* [DATA FOR THIS TASK]:
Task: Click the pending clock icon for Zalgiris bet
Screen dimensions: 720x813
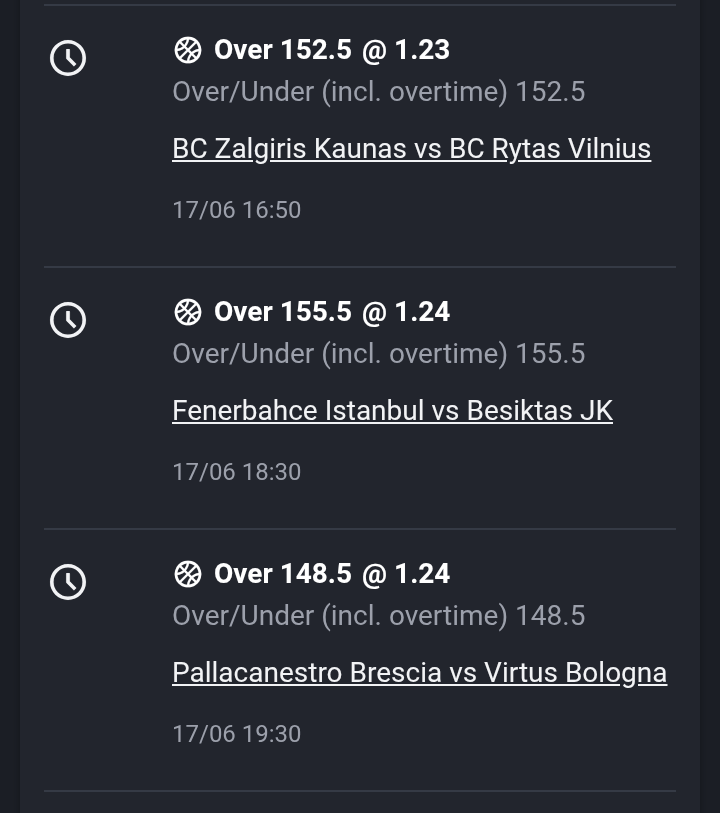Action: pyautogui.click(x=68, y=58)
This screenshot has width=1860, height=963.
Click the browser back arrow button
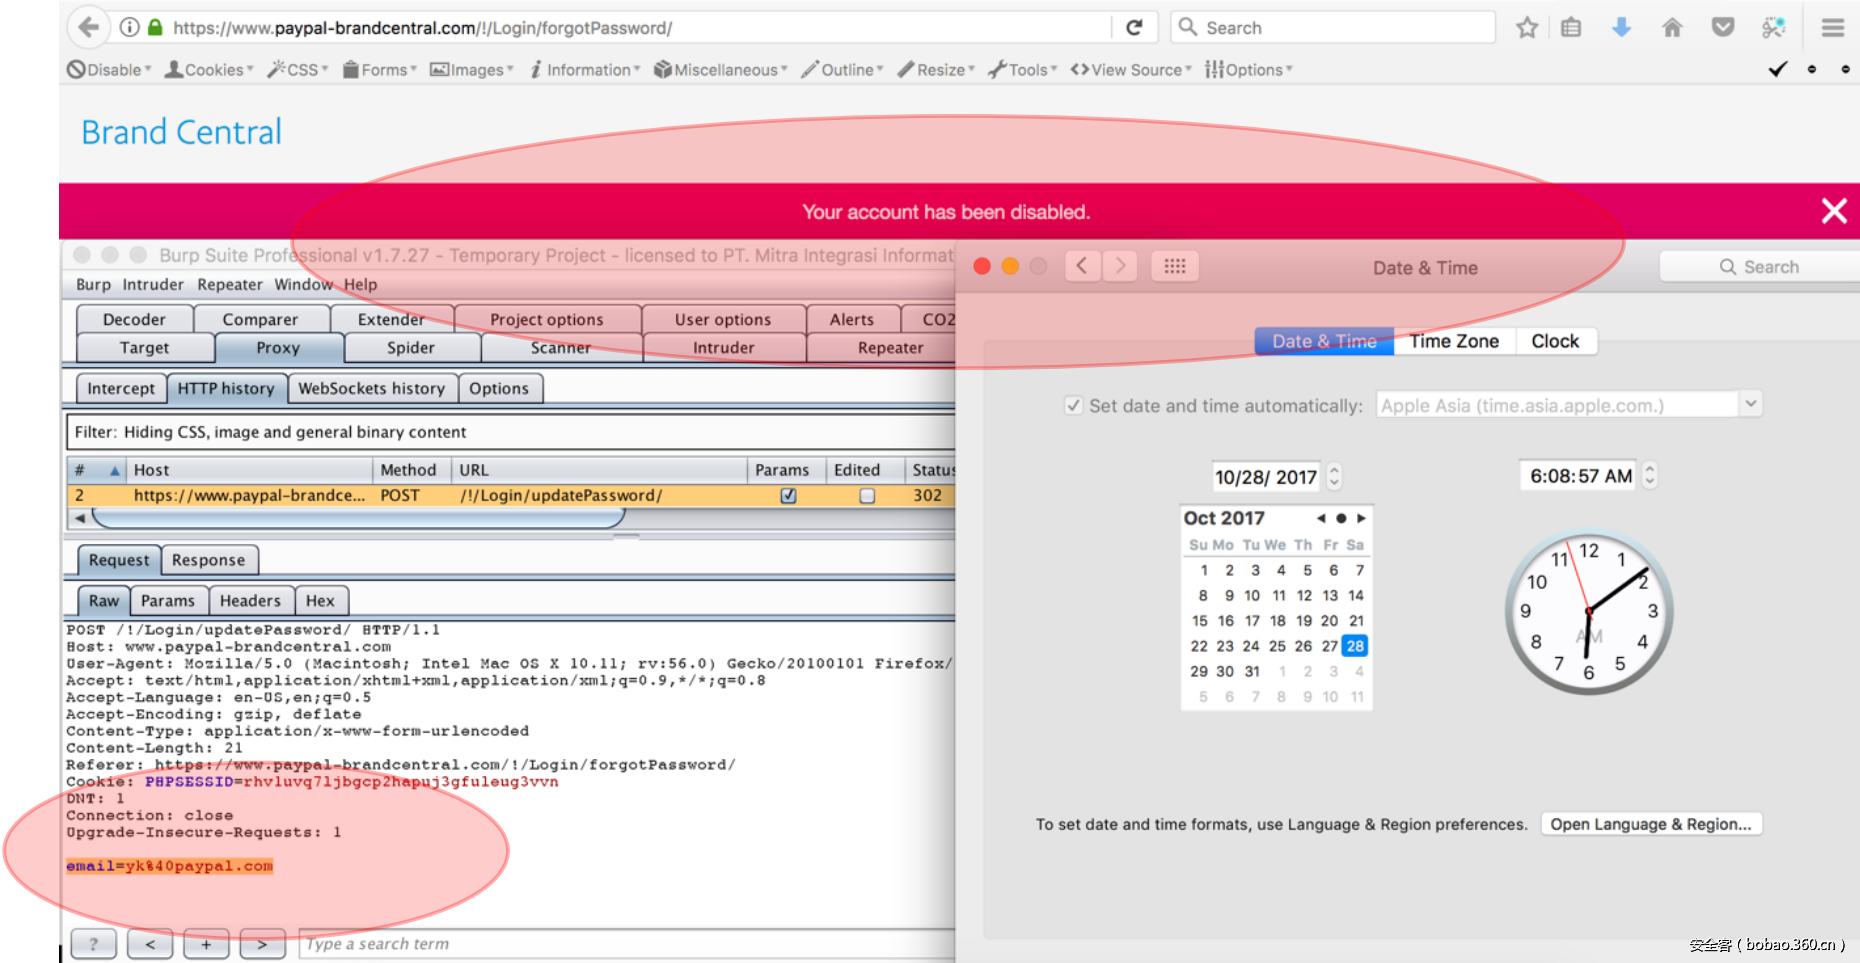pyautogui.click(x=89, y=27)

* [PROBLEM REQUIREMENTS]: Write out every line of the records again, the requests included, adding 86 to each coordinate value in the answers. Leave the pictures out.

* [RESULT FOR THIS TASK]:
Task: Click the pending clock icon for Zalgiris bet
Screen dimensions: 720x813
Action: pyautogui.click(x=154, y=144)
This screenshot has width=1860, height=963.
Click the browser back arrow button
pyautogui.click(x=175, y=113)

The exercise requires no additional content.